-- Provided data --
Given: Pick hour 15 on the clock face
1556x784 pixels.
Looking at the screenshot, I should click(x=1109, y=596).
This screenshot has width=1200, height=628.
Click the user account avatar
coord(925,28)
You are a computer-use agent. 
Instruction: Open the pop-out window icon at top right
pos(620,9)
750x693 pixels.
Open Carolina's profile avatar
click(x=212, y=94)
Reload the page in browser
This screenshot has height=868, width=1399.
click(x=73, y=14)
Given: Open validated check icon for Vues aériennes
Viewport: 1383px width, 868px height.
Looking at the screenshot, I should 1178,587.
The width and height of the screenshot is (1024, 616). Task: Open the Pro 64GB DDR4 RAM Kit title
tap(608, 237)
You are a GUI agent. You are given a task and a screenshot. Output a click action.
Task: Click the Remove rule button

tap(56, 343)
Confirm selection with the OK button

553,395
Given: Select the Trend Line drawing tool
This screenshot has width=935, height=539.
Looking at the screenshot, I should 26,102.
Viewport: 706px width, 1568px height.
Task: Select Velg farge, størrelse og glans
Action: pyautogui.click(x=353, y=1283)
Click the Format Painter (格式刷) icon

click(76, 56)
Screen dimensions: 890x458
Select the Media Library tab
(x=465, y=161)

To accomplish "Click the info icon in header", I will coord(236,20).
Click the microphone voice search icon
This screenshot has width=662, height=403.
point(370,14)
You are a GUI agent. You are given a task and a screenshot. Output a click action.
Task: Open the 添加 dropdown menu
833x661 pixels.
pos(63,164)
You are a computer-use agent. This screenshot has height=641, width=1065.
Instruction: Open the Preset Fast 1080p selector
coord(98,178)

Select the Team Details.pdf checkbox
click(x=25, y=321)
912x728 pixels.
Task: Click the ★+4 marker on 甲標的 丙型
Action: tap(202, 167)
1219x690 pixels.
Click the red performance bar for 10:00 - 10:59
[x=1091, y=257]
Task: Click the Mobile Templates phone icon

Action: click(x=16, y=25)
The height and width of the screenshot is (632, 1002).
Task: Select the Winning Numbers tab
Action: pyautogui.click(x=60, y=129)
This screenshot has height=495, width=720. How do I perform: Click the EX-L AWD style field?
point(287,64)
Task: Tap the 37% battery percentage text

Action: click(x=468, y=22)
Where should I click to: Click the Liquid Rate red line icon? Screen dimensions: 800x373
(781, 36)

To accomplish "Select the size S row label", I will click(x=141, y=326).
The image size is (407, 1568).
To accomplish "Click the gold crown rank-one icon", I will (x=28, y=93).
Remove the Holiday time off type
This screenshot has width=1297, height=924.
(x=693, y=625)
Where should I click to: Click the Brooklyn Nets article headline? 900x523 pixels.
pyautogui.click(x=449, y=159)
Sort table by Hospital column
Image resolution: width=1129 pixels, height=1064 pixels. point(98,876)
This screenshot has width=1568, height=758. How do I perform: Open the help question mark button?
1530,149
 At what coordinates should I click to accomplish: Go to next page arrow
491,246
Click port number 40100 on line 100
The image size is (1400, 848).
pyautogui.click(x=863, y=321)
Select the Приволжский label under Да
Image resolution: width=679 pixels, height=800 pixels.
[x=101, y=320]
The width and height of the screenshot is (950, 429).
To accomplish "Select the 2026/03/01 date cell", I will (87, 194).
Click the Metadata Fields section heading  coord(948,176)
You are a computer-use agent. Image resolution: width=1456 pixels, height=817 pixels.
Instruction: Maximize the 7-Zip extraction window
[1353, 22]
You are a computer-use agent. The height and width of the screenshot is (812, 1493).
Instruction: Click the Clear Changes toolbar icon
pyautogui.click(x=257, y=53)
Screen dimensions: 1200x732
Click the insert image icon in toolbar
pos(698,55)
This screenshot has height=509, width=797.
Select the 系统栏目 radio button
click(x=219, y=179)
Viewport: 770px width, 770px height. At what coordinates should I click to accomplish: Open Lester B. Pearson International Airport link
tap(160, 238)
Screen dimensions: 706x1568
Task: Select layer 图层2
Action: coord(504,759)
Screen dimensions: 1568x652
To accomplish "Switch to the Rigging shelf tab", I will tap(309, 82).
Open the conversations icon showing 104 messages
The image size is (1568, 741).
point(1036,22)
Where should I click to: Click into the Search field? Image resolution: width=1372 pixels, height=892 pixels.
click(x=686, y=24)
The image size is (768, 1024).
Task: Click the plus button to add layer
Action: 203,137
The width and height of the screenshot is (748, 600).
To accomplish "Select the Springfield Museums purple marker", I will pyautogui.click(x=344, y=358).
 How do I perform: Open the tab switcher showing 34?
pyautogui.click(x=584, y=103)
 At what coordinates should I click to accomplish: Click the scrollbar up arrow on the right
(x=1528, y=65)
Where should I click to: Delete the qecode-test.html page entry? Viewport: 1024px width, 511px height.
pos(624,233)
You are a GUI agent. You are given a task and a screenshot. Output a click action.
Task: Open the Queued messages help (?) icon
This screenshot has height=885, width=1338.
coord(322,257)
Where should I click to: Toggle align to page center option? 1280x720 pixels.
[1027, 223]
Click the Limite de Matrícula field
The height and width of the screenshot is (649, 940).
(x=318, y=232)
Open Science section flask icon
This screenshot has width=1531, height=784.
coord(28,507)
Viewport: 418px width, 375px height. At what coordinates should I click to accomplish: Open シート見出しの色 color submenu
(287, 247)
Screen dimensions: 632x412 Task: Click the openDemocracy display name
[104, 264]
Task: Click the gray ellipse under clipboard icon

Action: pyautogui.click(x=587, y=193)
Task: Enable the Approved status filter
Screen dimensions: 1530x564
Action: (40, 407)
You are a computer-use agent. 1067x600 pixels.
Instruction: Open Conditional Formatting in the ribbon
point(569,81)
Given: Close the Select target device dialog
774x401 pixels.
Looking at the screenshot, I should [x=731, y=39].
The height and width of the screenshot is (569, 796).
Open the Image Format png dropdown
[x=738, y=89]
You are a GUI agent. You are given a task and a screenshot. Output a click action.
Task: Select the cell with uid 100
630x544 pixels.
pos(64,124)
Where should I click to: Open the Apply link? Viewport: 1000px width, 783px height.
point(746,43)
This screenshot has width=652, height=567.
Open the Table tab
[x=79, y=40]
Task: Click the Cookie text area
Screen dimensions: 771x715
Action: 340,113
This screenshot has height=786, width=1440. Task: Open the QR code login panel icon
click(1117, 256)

-- Instructions to follow --
Where in the records above does the word "computer" appear? Copy each line that holds it.

-- Answer for the task --
You are a computer-use agent. 
You are a computer-use agent. This screenshot has height=641, width=1065.
You are a computer-use agent. Image resolution: width=1456 pixels, height=817 pixels.
You are a computer-use agent. The height and width of the screenshot is (812, 1493).
You are a computer-use agent. 1067x600 pixels.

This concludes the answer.